I think that what we really need to do with the World Heritage Site and the Neolithic in general is basically
get more dating evidence because we’re still working on generalities regarding the relationships between
these monuments. We need to get lots of dates, apply Bayesian statistics, and redefine the development of
these structures because, for instance when you look at the Stones of Stenness – yes, we have dates for
that, probably making it one of the oldest henge monuments in Britain, but all the dates just come from the
ditch. We still don’t have any dates for the actual erection of the stones.
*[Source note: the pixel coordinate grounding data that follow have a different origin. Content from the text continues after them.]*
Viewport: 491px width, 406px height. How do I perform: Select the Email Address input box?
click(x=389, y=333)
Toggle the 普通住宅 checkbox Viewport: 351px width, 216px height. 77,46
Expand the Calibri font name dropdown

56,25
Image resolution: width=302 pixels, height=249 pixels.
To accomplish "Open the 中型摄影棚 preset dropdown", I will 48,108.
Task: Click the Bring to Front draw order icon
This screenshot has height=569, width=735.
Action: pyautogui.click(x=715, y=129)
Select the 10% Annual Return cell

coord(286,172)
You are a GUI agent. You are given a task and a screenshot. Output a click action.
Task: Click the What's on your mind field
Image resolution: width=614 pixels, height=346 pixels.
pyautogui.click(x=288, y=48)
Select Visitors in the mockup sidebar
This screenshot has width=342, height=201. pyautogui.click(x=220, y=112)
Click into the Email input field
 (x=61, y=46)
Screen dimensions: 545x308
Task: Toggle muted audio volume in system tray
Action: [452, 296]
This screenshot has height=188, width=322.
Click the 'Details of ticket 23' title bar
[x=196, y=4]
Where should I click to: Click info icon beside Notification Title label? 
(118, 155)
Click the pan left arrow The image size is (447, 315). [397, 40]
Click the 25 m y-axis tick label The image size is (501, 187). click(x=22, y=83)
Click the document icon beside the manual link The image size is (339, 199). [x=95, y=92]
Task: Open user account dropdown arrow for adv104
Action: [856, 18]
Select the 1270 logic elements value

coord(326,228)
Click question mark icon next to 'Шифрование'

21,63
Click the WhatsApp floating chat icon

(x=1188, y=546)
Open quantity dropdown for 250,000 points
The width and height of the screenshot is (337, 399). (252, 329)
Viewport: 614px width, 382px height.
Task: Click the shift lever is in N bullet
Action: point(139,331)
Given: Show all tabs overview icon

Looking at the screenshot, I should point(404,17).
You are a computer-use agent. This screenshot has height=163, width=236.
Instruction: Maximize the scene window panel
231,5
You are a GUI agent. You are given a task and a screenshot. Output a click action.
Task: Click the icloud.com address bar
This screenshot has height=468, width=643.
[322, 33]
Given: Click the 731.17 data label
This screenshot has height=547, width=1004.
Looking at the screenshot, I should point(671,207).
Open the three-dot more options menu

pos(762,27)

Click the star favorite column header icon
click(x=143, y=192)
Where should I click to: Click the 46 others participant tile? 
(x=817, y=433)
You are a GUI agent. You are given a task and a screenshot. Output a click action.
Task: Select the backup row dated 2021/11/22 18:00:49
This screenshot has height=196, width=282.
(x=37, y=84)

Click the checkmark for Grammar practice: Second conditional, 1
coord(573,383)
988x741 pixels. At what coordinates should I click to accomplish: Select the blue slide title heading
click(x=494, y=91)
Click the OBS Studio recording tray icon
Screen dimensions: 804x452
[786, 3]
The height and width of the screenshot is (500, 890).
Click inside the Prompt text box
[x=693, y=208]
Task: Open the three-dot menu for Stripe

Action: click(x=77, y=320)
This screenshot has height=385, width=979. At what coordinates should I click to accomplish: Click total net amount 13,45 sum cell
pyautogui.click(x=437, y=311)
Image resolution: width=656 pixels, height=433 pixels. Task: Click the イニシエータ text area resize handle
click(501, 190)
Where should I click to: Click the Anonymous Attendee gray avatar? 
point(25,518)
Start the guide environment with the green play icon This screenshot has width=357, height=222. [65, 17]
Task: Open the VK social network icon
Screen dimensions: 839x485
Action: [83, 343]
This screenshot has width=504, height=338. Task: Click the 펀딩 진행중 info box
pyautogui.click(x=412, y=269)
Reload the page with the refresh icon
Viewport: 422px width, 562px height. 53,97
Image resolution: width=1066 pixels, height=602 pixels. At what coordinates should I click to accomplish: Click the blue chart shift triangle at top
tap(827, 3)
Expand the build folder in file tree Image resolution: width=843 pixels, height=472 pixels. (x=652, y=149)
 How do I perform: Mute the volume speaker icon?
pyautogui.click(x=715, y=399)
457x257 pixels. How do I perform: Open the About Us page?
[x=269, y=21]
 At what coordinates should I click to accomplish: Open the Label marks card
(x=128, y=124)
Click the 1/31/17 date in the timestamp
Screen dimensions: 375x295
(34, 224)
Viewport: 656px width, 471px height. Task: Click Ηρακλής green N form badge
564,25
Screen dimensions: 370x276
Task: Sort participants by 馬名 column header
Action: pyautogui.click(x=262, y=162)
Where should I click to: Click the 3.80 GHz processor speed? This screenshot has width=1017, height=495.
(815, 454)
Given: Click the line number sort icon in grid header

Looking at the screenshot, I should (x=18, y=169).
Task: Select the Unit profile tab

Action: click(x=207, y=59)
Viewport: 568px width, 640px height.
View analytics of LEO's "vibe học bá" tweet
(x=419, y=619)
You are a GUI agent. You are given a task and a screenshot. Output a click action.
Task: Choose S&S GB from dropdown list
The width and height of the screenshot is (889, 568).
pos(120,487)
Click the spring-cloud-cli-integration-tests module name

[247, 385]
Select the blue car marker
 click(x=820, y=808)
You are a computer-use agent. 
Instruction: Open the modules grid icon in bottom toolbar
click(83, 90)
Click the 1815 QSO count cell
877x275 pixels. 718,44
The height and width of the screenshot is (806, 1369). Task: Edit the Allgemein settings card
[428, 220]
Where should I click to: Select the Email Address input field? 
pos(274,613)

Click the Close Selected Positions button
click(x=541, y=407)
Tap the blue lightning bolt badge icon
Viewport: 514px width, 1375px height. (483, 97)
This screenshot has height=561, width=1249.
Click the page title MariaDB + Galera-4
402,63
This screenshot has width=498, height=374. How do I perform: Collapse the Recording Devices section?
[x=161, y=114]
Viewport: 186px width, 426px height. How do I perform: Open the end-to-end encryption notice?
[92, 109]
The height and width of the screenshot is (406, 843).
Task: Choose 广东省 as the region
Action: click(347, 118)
My belief is that the stones are a
later addition.
So I think we’ve got to try and break down the landscape into much smaller chronological elements and
then we can really start to get to grips with trying to define what are religious areas, how the landscape
was divided, if it was, and I think it’s almost leading into the next question, about the boundaries within this
landscape, where we do seem to have Ring of Brodgar much as Mike Parker Pearson envisaged with Stone
Henge, being an isolated, separated bit of the landscape, maybe the realm of the ancestors where the dead
spirits were seen to go and reside.
But without clearer dating evidence – we still don’t have dates for the Ring of Brodgar really, we don’t have
dates for the construction of Maeshowe and of course unfortunately the C14 curve for this crucial time of
development of the Neolithic is this kind of plateau which makes dating exceedingly difficult. But we are
hopefully going to be part of a new, very large, C14 dating program along with Alistair Whittle, from Cardiff
University and Alec Bayliss of English Heritage, trying to refine to quite a detailed level, much as they’ve
done for many of the sites down south, so we can look at sites not just in terms of several generations or
centuries but down to very tight timescales.